*Available data*.
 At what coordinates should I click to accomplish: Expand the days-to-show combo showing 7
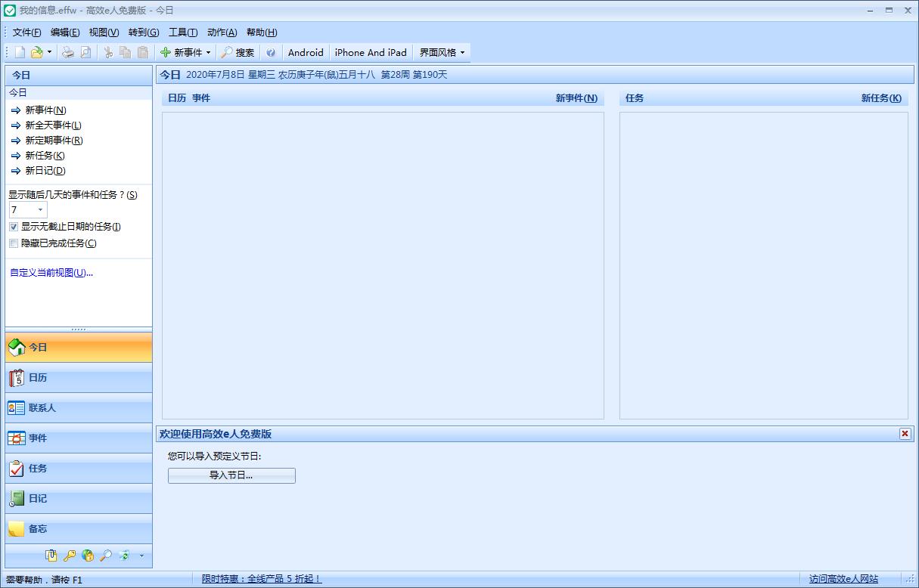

* * *

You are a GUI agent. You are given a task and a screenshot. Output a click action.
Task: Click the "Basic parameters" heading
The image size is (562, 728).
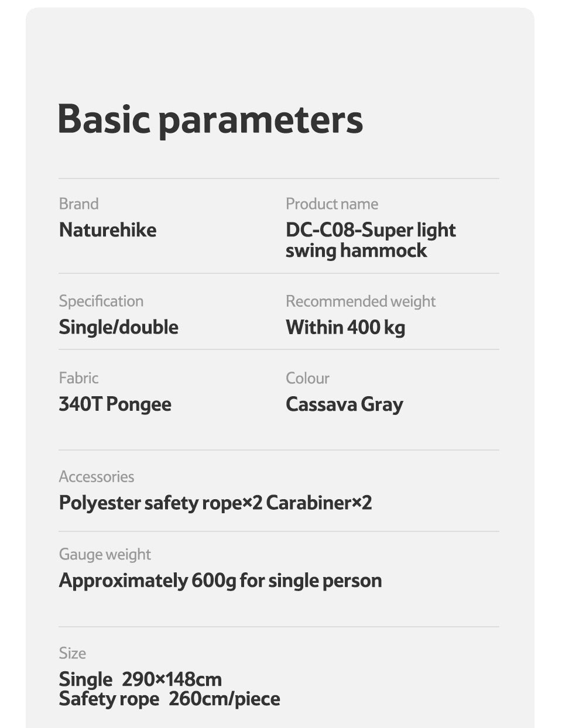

...

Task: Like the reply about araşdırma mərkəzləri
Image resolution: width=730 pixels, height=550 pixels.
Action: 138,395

*What is being asked*.
Your answer should consist of the lines from the line with "You are a GUI" to the line with "The image size is (562, 728)." above, repeated exactly, both ends included.

*Reply to the task*.
You are a GUI agent. You are given a task and a screenshot. Output a click action.
Task: Click the "Basic parameters" heading
The image size is (562, 728).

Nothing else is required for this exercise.